── Material provided ──

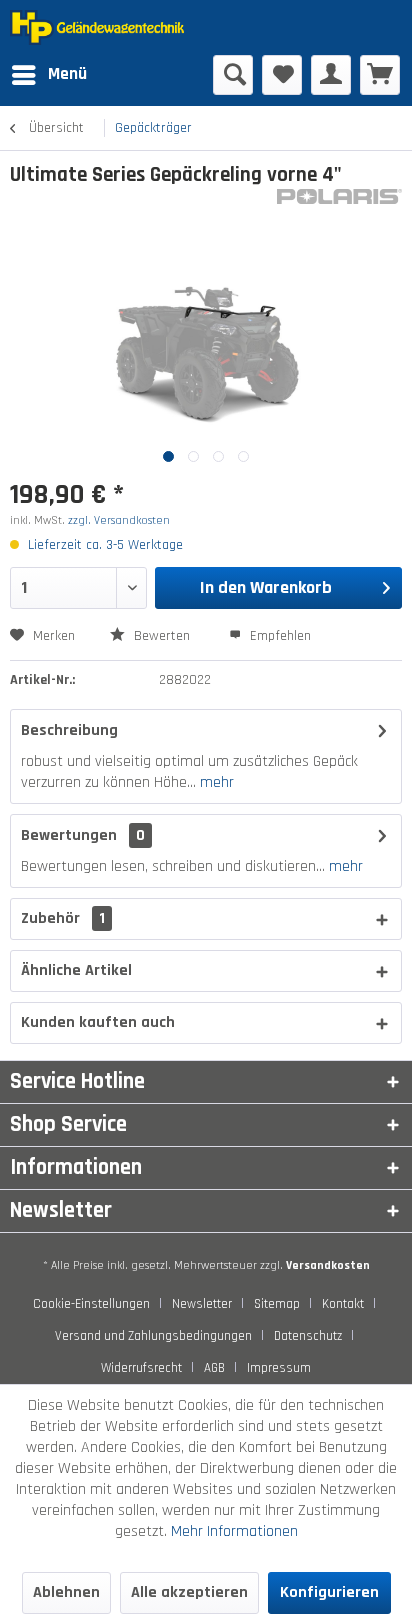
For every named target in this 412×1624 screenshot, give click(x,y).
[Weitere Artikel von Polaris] (339, 206)
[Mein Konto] (331, 75)
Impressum (279, 1368)
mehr (215, 782)
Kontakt (343, 1304)
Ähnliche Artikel (76, 970)
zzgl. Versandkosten (119, 520)
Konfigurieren (329, 1592)
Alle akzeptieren (189, 1592)
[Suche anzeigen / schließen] (233, 75)
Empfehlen (278, 636)
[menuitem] (48, 75)
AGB (214, 1368)
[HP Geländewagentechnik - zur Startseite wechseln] (108, 27)
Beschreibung (69, 730)
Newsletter (202, 1304)
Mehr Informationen (234, 1531)
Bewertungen (69, 835)
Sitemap (277, 1304)
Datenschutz (308, 1336)
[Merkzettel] (282, 75)
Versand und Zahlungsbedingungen (153, 1336)
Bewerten (162, 636)
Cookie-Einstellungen (91, 1304)
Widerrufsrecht (141, 1368)
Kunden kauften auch (98, 1022)
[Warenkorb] (380, 75)
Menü (67, 74)
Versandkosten (328, 1265)
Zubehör (63, 918)
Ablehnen (66, 1592)
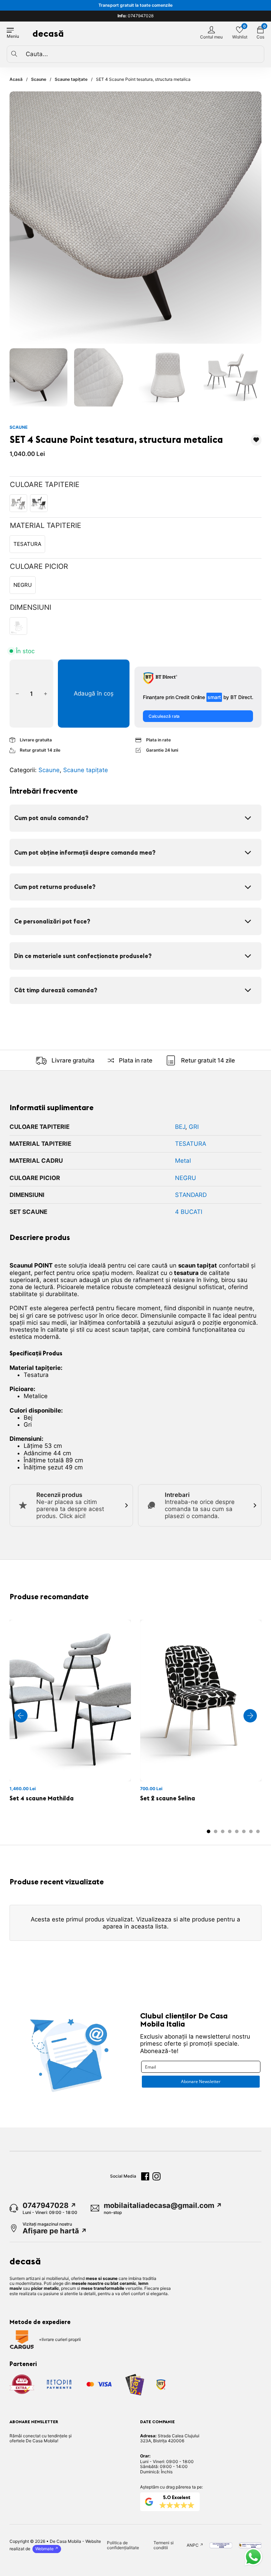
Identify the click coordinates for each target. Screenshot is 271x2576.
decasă (48, 33)
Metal (183, 1160)
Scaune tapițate (71, 79)
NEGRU (185, 1177)
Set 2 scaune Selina (167, 1798)
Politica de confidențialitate (123, 2545)
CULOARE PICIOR (39, 566)
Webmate (44, 2548)
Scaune (38, 79)
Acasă (16, 79)
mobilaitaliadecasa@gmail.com (159, 2205)
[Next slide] (250, 1715)
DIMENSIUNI (30, 607)
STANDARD (191, 1194)
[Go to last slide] (21, 1715)
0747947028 (135, 15)
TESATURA (190, 1143)
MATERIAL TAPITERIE (45, 525)
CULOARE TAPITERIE (44, 484)
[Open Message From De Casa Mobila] (253, 2557)
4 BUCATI (188, 1211)
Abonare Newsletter (201, 2081)
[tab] (208, 1831)
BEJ (180, 1126)
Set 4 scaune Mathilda (42, 1798)
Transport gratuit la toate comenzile (135, 5)
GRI (194, 1126)
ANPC (193, 2545)
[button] (39, 377)
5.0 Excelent (177, 2497)
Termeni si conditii (163, 2545)
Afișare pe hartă (51, 2231)
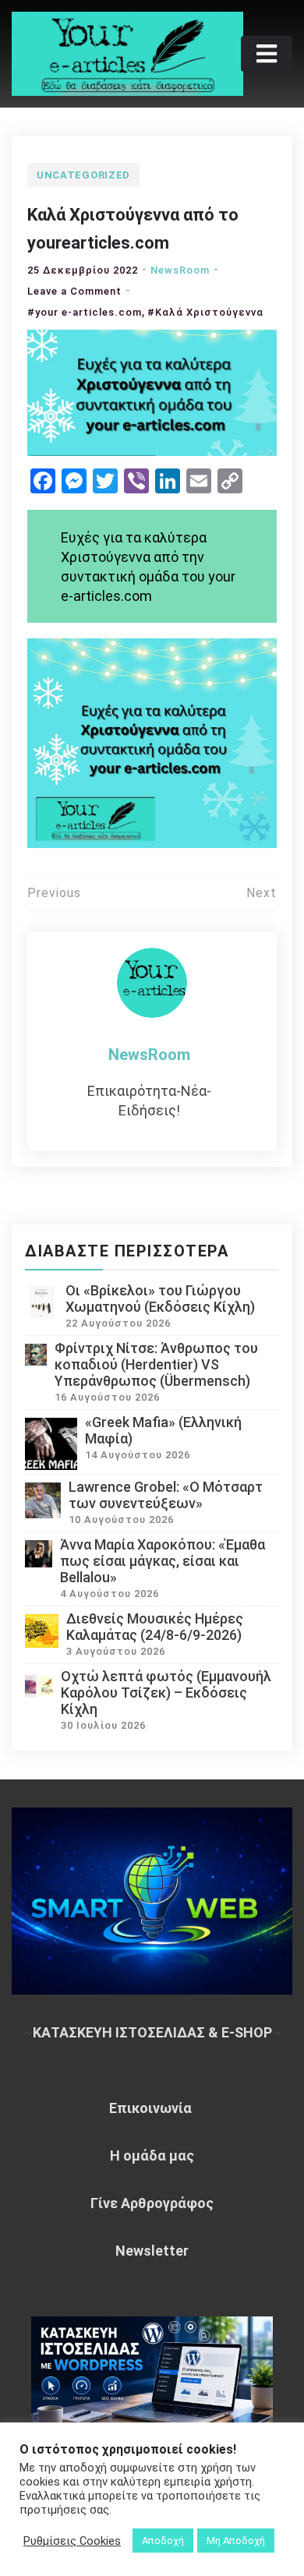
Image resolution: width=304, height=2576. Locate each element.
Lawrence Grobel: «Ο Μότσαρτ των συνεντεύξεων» (166, 1495)
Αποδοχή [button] (163, 2540)
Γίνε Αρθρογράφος (152, 2203)
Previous (54, 892)
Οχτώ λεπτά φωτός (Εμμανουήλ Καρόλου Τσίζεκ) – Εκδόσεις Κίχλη (166, 1692)
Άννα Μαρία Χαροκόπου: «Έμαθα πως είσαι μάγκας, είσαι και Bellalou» (162, 1560)
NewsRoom (180, 270)
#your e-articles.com (84, 312)
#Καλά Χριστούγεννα (205, 312)
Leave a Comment (74, 291)
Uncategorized (83, 175)
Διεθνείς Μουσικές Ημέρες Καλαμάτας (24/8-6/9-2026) (154, 1626)
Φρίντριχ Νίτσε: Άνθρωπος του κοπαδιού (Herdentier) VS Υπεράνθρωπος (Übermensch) (156, 1364)
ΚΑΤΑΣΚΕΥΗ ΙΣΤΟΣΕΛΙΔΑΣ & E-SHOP (152, 2032)
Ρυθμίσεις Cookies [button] (72, 2541)
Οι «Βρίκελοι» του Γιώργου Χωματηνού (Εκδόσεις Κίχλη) (160, 1298)
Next (261, 892)
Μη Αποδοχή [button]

───

> _Required work_
All that is needed is an exact copy of the lines from the top of the entries through the line containing "zzgl. Versandkosten (119, 520)", pictures left out.

> _Finished task_
For every named target in this 412×1624 screenshot, give click(x,y).
[Weitere Artikel von Polaris] (339, 206)
[Mein Konto] (331, 75)
Impressum (279, 1368)
mehr (215, 782)
Kontakt (343, 1304)
Ähnliche Artikel (76, 970)
zzgl. Versandkosten (119, 520)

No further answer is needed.